#### GOAL OF THE EXERCISE
Line by line, copy all of the data exactly.

(Data excerpts)
+++
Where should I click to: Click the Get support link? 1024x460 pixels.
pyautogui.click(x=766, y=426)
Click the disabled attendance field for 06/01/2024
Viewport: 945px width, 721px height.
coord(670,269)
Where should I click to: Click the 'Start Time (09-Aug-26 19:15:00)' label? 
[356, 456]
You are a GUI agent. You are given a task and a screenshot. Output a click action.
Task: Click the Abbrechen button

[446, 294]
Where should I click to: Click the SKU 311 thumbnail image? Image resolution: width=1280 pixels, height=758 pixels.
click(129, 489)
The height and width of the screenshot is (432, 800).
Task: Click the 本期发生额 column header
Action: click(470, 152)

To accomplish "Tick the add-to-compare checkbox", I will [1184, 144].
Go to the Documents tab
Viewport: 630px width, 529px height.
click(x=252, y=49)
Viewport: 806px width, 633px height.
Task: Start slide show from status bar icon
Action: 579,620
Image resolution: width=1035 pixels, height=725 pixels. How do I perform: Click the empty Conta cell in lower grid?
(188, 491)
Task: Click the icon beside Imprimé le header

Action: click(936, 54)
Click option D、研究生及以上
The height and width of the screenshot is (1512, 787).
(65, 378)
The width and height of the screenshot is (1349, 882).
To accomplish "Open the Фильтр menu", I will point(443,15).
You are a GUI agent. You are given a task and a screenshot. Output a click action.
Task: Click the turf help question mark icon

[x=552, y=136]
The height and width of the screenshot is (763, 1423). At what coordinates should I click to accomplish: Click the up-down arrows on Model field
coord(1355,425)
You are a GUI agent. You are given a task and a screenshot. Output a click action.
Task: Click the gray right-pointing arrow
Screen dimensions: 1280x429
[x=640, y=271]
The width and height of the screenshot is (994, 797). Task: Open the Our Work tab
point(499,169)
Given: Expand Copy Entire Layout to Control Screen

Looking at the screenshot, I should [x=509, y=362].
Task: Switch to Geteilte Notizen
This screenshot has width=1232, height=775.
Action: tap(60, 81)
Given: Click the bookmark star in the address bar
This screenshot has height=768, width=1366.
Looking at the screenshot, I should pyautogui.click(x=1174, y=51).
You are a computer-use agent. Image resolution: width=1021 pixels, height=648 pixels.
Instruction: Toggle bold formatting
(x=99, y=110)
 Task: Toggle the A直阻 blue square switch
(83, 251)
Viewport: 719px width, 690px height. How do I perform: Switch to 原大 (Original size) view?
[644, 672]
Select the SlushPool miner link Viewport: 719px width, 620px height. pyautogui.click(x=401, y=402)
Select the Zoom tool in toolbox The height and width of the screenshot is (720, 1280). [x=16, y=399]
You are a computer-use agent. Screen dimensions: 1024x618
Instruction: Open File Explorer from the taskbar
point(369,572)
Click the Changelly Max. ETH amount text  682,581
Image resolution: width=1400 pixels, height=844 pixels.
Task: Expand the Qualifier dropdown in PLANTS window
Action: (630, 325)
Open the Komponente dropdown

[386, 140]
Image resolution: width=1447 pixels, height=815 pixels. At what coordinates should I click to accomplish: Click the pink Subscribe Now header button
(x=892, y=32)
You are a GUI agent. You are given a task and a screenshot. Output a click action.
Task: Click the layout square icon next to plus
+++
#### RESULT BELOW
Where should I click to: Click the Get support link? 1024x460 pixels.
pyautogui.click(x=766, y=426)
Click the disabled attendance field for 06/01/2024
Viewport: 945px width, 721px height.
coord(670,269)
Where should I click to: Click the 'Start Time (09-Aug-26 19:15:00)' label? 
[356, 456]
You are a GUI agent. You are given a task and a screenshot. Output a click action.
Task: Click the Abbrechen button

[446, 294]
Where should I click to: Click the SKU 311 thumbnail image? Image resolution: width=1280 pixels, height=758 pixels.
click(129, 489)
The height and width of the screenshot is (432, 800).
Task: Click the 本期发生额 column header
Action: click(470, 152)

To accomplish "Tick the add-to-compare checkbox", I will [1184, 144].
Go to the Documents tab
Viewport: 630px width, 529px height.
click(x=252, y=49)
Viewport: 806px width, 633px height.
Task: Start slide show from status bar icon
Action: 579,620
Image resolution: width=1035 pixels, height=725 pixels. How do I perform: Click the empty Conta cell in lower grid?
(188, 491)
Task: Click the icon beside Imprimé le header

Action: click(936, 54)
Click option D、研究生及以上
The height and width of the screenshot is (1512, 787).
(65, 378)
The width and height of the screenshot is (1349, 882).
To accomplish "Open the Фильтр menu", I will point(443,15).
You are a GUI agent. You are given a task and a screenshot. Output a click action.
Task: Click the turf help question mark icon

[x=552, y=136]
The height and width of the screenshot is (763, 1423). At what coordinates should I click to accomplish: Click the up-down arrows on Model field
coord(1355,425)
You are a GUI agent. You are given a task and a screenshot. Output a click action.
Task: Click the gray right-pointing arrow
Screen dimensions: 1280x429
[x=640, y=271]
The width and height of the screenshot is (994, 797). Task: Open the Our Work tab
point(499,169)
Given: Expand Copy Entire Layout to Control Screen

Looking at the screenshot, I should [x=509, y=362].
Task: Switch to Geteilte Notizen
This screenshot has width=1232, height=775.
Action: tap(60, 81)
Given: Click the bookmark star in the address bar
This screenshot has height=768, width=1366.
Looking at the screenshot, I should pyautogui.click(x=1174, y=51).
You are a computer-use agent. Image resolution: width=1021 pixels, height=648 pixels.
Instruction: Toggle bold formatting
(x=99, y=110)
 Task: Toggle the A直阻 blue square switch
(83, 251)
Viewport: 719px width, 690px height. How do I perform: Switch to 原大 (Original size) view?
[644, 672]
Select the SlushPool miner link Viewport: 719px width, 620px height. pyautogui.click(x=401, y=402)
Select the Zoom tool in toolbox The height and width of the screenshot is (720, 1280). [x=16, y=399]
You are a computer-use agent. Screen dimensions: 1024x618
Instruction: Open File Explorer from the taskbar
point(369,572)
Click the Changelly Max. ETH amount text  682,581
Image resolution: width=1400 pixels, height=844 pixels.
Task: Expand the Qualifier dropdown in PLANTS window
Action: (630, 325)
Open the Komponente dropdown

[386, 140]
Image resolution: width=1447 pixels, height=815 pixels. At what coordinates should I click to accomplish: Click the pink Subscribe Now header button
(x=892, y=32)
You are a GUI agent. You are given a task and a screenshot. Output a click action.
Task: Click the layout square icon next to plus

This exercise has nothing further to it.